I remembered watching Jimmy on that platform, hoping and fearing he’d be able to convince himself to dive off. Focusing the camera on him with Molly next to me cheering him on. Dan and our dear friend Howard encouraging him from the water below. The kindness of the staff about his change of heart. The way they refunded our money and encouraged Jimmy to come back when he was ready to try again. An invitation he would have taken had his life turned out differently. A jump Molly took ten years later, terrified but determined to do what her brother hadn’t gotten the chance to do. She scattered some of his ashes that day, too.
For ten years, I’ve mostly avoided looking at our family pictures. When I need one for a piece I’m writing, I go into iPhoto, grab the image and close the application. Even though I know intellectually that our trips are forever consigned to memory, regardless of whether Jimmy had lived or died, I couldn’t bear to see our innocent happiness. Had our friends not asked to see the photos in preparation for their own trip to New Zealand, I would never have known that the joy of those days remained.
To accept the soul-crushing reality of Jimmy’s death deep in my bones has freed me to celebrate that he was also here for twenty-one years. Years when we packed in adventures, laughter and lots of silliness. We lived fully into those moments. Because Jimmy died, I had forgotten the best parts of our lives together.
This acceptance has allowed Jimmy to come back at all ages. He is mine now in ways he has never been. The serrated edge of sadness over the way his story ends is still there, but the pain no longer casts a pall over everything. There’s a calmness coursing beneath it now, born of embracing the entire arc of his life, not just the end of it.
I thought it would break me to remember. To look at our life long before we found the tumor. To relive our inside jokes, his flashes of stubbornness, how much alike we were.

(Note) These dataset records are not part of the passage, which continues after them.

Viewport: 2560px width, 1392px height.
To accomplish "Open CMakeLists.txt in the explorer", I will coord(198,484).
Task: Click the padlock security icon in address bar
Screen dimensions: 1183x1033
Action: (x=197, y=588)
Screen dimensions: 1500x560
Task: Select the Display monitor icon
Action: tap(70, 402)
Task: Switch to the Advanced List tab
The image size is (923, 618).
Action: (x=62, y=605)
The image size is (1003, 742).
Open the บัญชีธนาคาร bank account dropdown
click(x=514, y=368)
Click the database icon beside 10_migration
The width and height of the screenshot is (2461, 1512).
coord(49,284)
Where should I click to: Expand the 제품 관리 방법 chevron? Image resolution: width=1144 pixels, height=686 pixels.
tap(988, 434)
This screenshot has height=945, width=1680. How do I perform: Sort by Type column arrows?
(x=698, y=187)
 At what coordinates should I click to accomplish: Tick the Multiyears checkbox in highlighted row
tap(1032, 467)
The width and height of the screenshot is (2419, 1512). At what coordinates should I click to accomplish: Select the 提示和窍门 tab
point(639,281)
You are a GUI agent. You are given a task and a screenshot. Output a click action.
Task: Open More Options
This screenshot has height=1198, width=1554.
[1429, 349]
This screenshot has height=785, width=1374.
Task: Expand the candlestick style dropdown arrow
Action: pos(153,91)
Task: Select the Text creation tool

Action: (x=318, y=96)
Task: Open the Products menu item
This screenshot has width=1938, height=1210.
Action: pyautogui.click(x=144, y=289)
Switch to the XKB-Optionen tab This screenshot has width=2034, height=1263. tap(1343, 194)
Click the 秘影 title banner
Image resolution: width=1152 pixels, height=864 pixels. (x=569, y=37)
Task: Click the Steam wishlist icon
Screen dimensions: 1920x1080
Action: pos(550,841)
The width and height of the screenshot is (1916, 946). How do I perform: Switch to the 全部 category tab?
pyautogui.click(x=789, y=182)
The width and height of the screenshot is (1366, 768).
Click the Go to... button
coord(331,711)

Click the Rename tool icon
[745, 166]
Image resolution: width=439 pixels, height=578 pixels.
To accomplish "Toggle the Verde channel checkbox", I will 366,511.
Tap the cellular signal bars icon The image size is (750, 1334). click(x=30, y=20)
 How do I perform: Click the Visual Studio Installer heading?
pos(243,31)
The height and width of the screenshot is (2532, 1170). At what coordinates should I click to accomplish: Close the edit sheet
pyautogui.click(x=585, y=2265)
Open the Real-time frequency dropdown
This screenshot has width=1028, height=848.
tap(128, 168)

But instead of breaking me, revisiting those memories has brought a fresh form of joy.
Maybe the only way back to wholeness is to “take it all apart” as Cheryl Strayed says. To return to the past and examine Jimmy’s entire life, brick by brick, then rebuild it in a new way. To face this terrible thing that happened but refuse to let it define or destroy what came before we knew the tumor was there or the time we had after we found it. To heal the wound by accepting the reality of the loss that created it.
I’ve rewatched the slide show of our trip several times since that night, remembering more each time. I feel lighter now, freer to focus on the fun we had. As I sit staring at the photos, flooded with memories, I feel Jimmy take his place next to me. He’s been here all along, I realize, patiently waiting for me to embrace the truth of his departure, waiting for me to let all of him return home.
Thank you for this beautiful meditation on gaining freedom and connection with Jimmy.